Again, all of this depends on your deductible, your plan, and what they determine the “rate of reimbursement” to be for an out-of-network provider. Insurance reimbursement for mental health services is not an impossibility, it just takes good communication, research, and likely some collaboration with your practitioner.
Why go through insurance reimbursement for mental health services versus choosing someone who accepts my insurance?
If you’re willing to do the work for insurance reimbursement rather than simply opting for a provider who accepts your insurance, you will have access to a far wider range of providers, areas of expertise, telehealth versus in person options, etc. Having more options will allow you to find someone with whom you really connect which will likely make the time spent in therapy shorter and more meaningful rather than going simply with who’s covered, regardless of “fit” with your needs.
Using the same example as above, and provided you’ve met your deductible and are being reimbursed for nearly $94 or a $125 session, you essentially just paid $31 for therapy services, which is comparable to the copay required by many plans, and yet you were able to be more “picky” about who you wanted to work with.
By paying for the session up front and then doing the legwork to recoup what you paid for therapy, your insurance coverage has allowed you greater flexibility in choice of therapist, though it admittedly may take you a bit longer to be reimbursed for your spending rather than paying a copay up front.
Other ways to request insurance reimbursement for mental health services
New ways of making insurance reimbursement easier are developing all of the time. A new option that exists is an app called Reimbursify that I just learned about that makes the submission of superbills and requests for reimbursement easier, charging the user a small fee for doing the leg-work, electronically.

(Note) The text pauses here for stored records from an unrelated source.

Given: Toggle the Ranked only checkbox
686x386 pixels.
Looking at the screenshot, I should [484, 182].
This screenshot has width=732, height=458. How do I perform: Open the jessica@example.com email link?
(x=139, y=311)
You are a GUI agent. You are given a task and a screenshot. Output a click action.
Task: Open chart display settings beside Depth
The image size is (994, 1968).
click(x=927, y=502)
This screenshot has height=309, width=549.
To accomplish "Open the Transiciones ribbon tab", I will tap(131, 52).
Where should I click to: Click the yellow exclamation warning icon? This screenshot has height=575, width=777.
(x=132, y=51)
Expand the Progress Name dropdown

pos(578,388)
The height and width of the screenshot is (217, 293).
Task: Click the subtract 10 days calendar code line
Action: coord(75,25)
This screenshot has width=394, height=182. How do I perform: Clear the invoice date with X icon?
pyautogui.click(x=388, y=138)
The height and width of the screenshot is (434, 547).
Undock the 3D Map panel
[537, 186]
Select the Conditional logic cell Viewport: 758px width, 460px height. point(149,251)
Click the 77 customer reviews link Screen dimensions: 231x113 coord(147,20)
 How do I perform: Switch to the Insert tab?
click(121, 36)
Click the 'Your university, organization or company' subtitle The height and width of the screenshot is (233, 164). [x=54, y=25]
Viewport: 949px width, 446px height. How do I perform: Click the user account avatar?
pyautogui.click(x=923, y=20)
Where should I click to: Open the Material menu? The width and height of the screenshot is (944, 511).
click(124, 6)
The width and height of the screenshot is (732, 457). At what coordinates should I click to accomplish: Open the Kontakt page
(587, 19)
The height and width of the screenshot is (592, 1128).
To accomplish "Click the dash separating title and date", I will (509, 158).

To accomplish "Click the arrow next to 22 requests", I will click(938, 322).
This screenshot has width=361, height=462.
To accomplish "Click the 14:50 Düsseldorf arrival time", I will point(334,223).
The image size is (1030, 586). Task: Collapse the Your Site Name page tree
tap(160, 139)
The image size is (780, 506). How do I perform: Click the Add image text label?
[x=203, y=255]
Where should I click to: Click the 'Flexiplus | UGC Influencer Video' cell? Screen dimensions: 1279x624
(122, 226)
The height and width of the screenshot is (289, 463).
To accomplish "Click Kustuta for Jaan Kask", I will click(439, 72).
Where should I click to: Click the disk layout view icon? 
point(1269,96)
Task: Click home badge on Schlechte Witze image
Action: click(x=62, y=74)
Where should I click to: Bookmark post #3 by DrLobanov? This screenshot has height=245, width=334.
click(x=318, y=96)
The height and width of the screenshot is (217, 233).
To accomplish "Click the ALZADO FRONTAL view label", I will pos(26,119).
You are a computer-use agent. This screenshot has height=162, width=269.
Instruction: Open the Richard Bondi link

If they can afford it, clients will sometimes do large insurance reimbursement requests all at one time (say by quarter or year) after having paid up front for sessions throughout the year. Out-of-network providers can issue superbills in whatever way it is easiest for clients, so I will often issue multi-month superbills for clients for reimbursement if they realize that several months have gone by for which they have not requested reimbursement and need one simple (long) document of all expenses incurred. This is an easily generated document that makes it easier for clients to request reimbursement, so I’m always happy to simplify this process for them.
Some clients have Health Spending Accounts (HSA’s) that are funds that can be used specifically for medical expenses. Therapy counts! If you’re fortunate to have HSA funds, therapy can be a great investment in your overall wellness; and payments made can STILL go toward that aforementioned deductible.
In conclusion, requesting insurance reimbursement for mental health services can be overwhelming, but it can be made easier by following the few basic steps above and doing your research using the script and steps provided. If insurance reimbursement for an out-of-network provider can give you access to a clinician with whom you really connect well, it may be worth the few extra steps of paperwork that could result in overall shorter time spent in therapy and overall fewer dollars spent on mental health services. Your mental health is valuable – don’t shortchange yourself by immediately eliminating options who don’t accept your insurance.